All in all it’s just another brick in the wall. A wall, Salamanca Square, Hobart. February 2011.

Yet MORE books...

First is Letters from America is a compilation of essays drawn from Alistair Cooke’s weekly 15-minute radio series that ran for 2,869 shows from 24 March 1946, to 20 February 2004. Each ‘arrangement’ was presented by Alistair Cooke to a British audience, each week speaking of a topical issue in the USA, often tying together different strands of observation and anecdote. As such, this collection is a remarkable snapshot of ‘history in the present’.

Cooke was a master at this primarily because he had a magnificent grasp of history. Each essay is remarkable in his ability to contextualise what he sees, drawing upon both a great knowledge of history, and a seemingly endless amount of casual contact with top politicians, authors and artists throughout his life.

Moreover, despite the fact that each chapter was written for radio, they read wonderfully well.

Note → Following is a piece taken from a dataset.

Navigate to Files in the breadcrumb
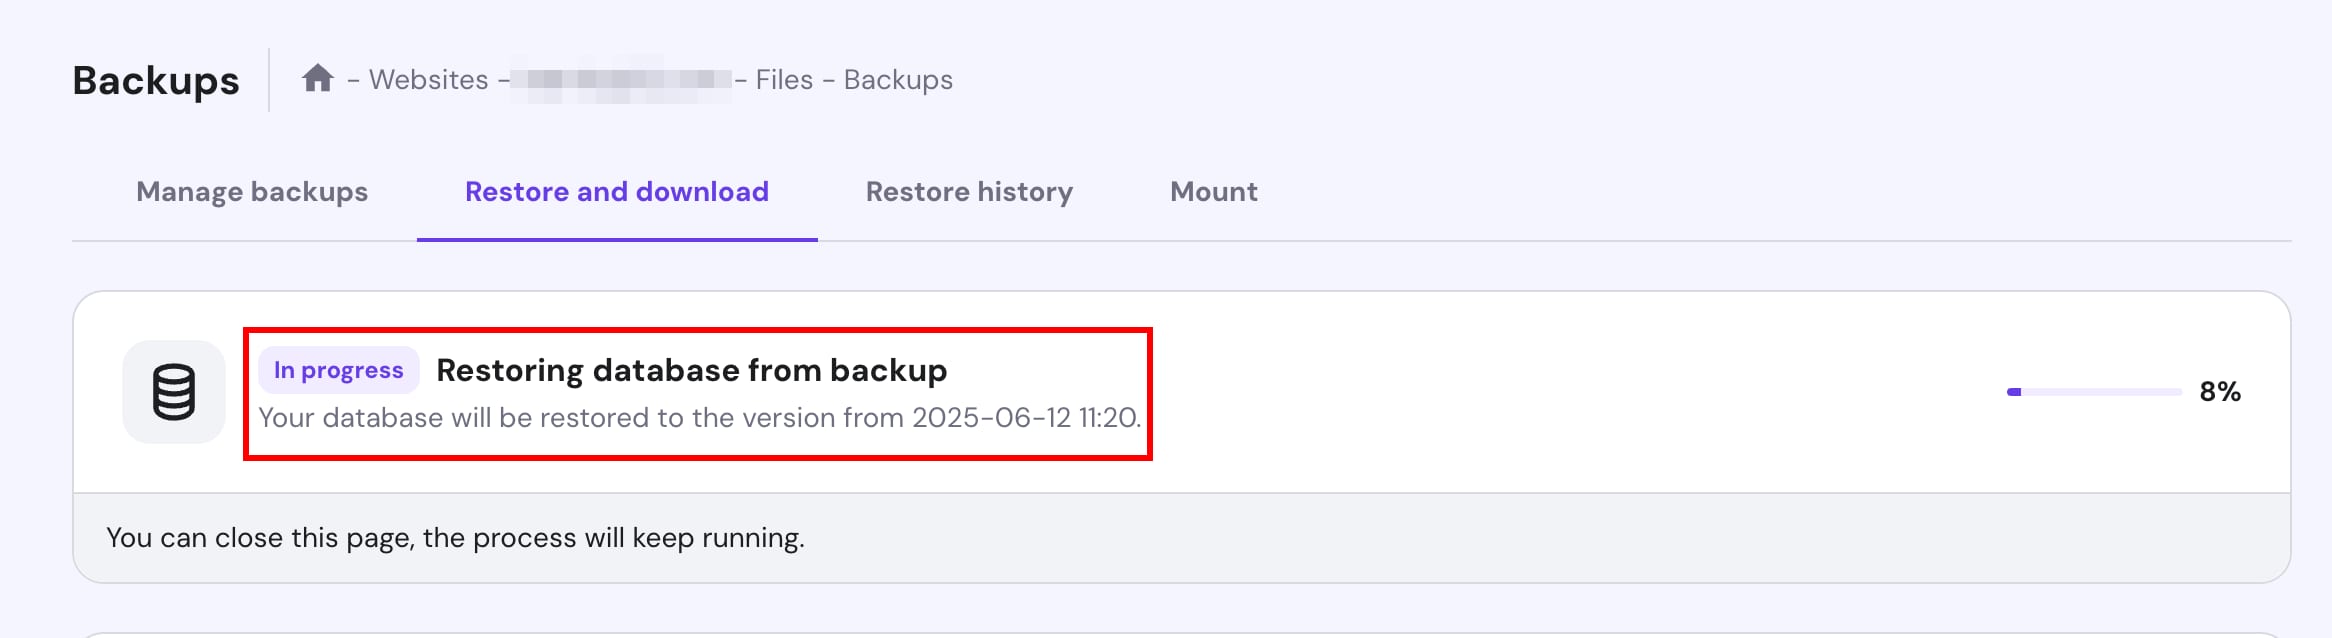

The art of constructing such a tightly composed set of thoughts so eloquently sometimes seems lost today, and for this alone the book is worth revisiting.

Secondly, Gentlemen of the Road by Michael Chabon was originally published as a serial – fifteen instalments – in the New York Times Magazine through 2007. The author (in an enlightening afterward) tells us that the working title was Jews with Swords, which captures the swashbuckling tone.

Set (around) AD 950 in the kaganate of Khazaria – present day [deep breath] Russia, western Kazakhstan, eastern Ukraine, Azerbaijan, Northern Caucasus, Georgia, the Crimea, and Northeastern Turkey [exhale] – it follows two Jewish ‘gentlemen of the road’ slash bandits slash brigands (one Frankish, one African) who become embroiled in a rebellion and a plot to restore a displaced Khazar prince to the throne.

I won’t go any further than that, but it is a rollicking and breezy read and a nice venture into a genre I’ve not much experience in (nor did Chabon, until he started writing it). If you would like a change of pace, track it down.

Number 3: The Weekend is German author Bernhard Schlink’s latest novel and it tackles familiar themes of guilt, responsibility, contrition, remorse, justice and redemption. With the fulcrum of the plot a recent pardon of a former Red Army Faction terrorist, a group of former friends from the heady days of the 1960s and 70s gather to ‘ease’ his transition back into society.

Although at times the text seems a little ‘stagey’, it does manage to captivatingly explore the concept of what happens to revolutionaries well after the revolution (and the revolutionary spirit) is lost, and an extended meditation on the changing meaning of the nature of dissent, terrorism, of social activism, of idealism and violence in modern, democratic societies. In this sense, I think that Schlink achieves his goal.

Well worth the effort.

Comments

Roddy said…
Actually five bricks in the wall. The rest are all stones. It makes brick laying seem all that more simple. I learnt to stack firewood the same way. Turning twisting fitting each piece until it married perfectly. Take up the loose areas with the smaller bits. Easy!